Segundo uma reportagem do Notícias.mmo, confirmada por uma missão técnica de vários ministérios, as bacias de decantação construídas por empresas mineiras são usadas por mineradores artesanais, aumentando a poluição dos rios. O inspector-geral de Minas, Grácio Cune, admitiu publicamente que algumas áreas de extracção de ouro em Manica atingiram níveis alarmantes de degradação do solo. Contudo, a declaração não foi acompanhada de sanções legais, como multas, indemnizações às populações afectadas ou mesmo suspensão de licenças, previstas na Lei do Ambiente n.º 20/97 e na Lei de Minas n.º 20/2014.

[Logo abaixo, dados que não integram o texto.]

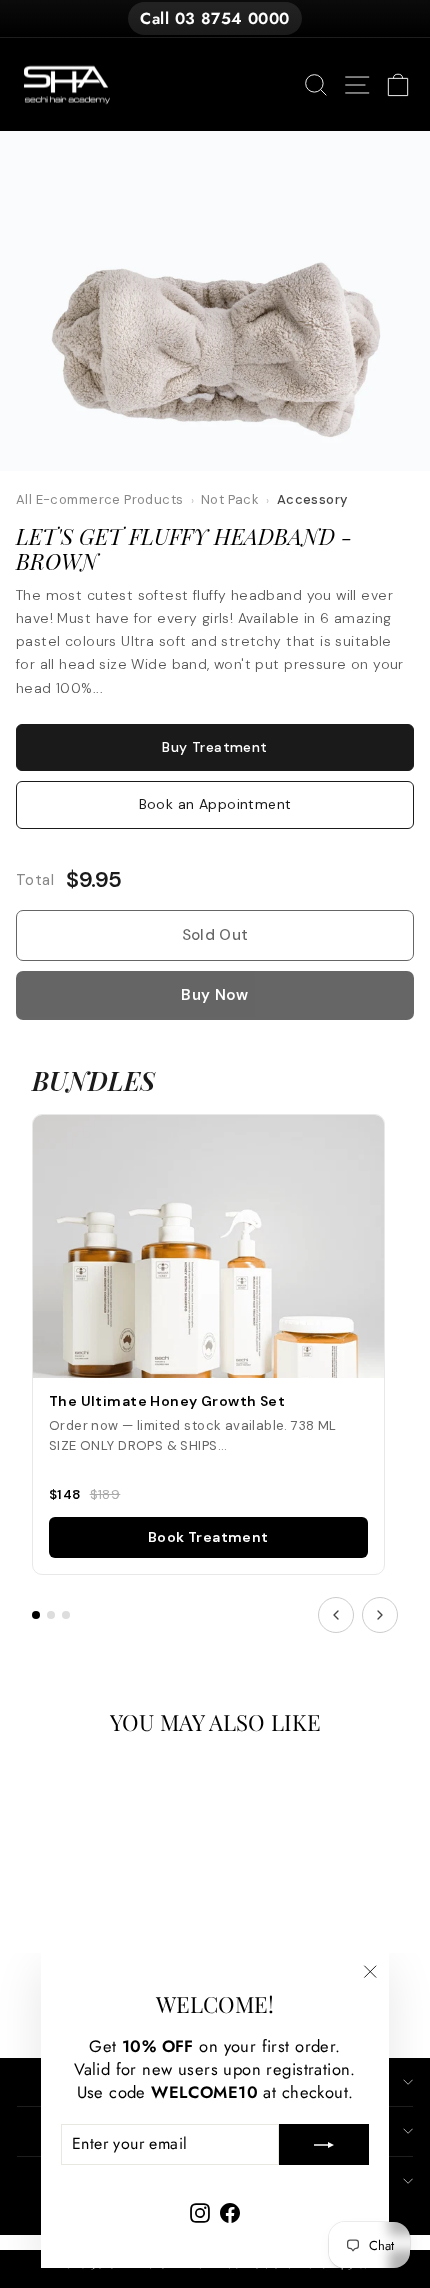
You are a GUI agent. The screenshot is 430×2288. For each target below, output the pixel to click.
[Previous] (336, 1615)
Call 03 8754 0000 (214, 18)
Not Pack (230, 499)
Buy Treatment (214, 747)
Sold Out (215, 935)
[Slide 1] (36, 1615)
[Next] (380, 1615)
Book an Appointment (215, 804)
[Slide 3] (66, 1615)
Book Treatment (208, 1537)
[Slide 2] (51, 1615)
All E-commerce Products (100, 499)
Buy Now (215, 995)
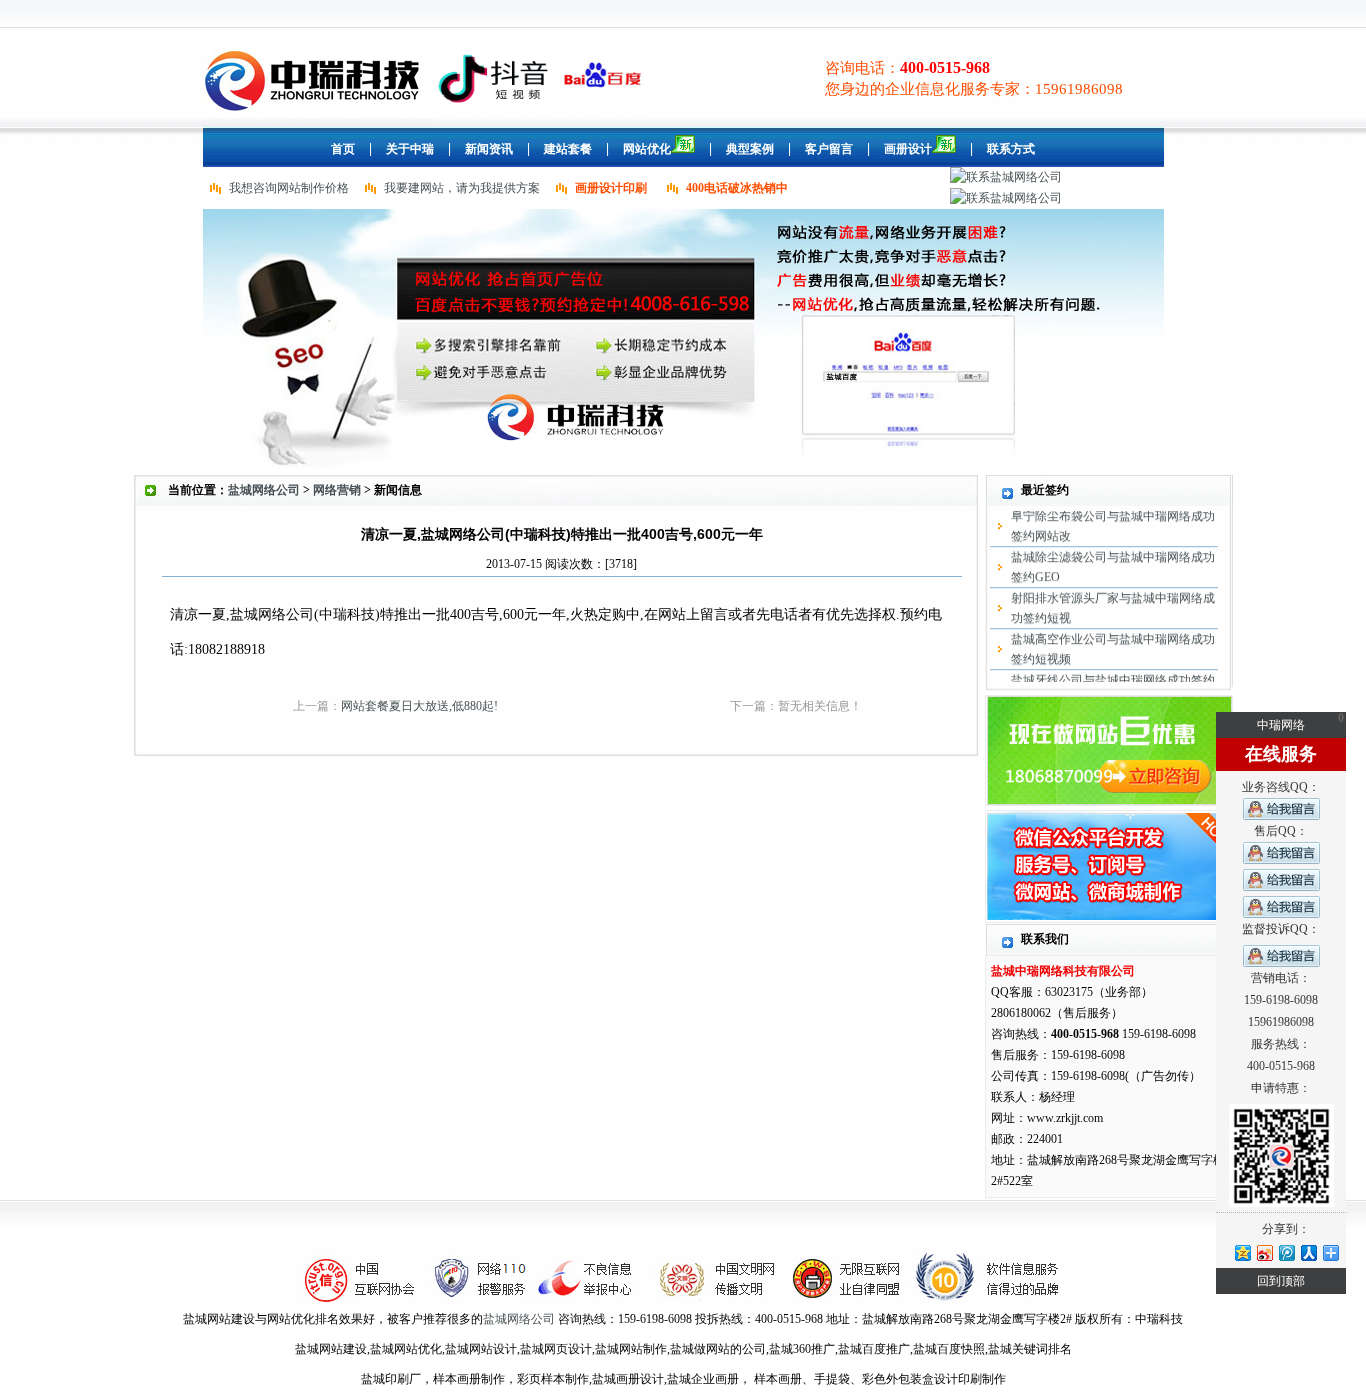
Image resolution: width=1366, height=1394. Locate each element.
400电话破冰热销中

O silêncio cúmplice do Estado é questionável
Ambientalistas denunciam que “a fraca fiscalização representa uma abdicação do papel do Estado”, como sublinhou o investigador moçambicano Carlos Serra Júnior, especialista em governança ambiental. Por sua vez, a economista social Helena Macuácua alerta que “o modelo extrativista vigente beneficia elites locais e multinacionais, enquanto empobrece os camponeses e obriga comunidades inteiras a deslocarem-se de terras ancestrais para sobreviver”.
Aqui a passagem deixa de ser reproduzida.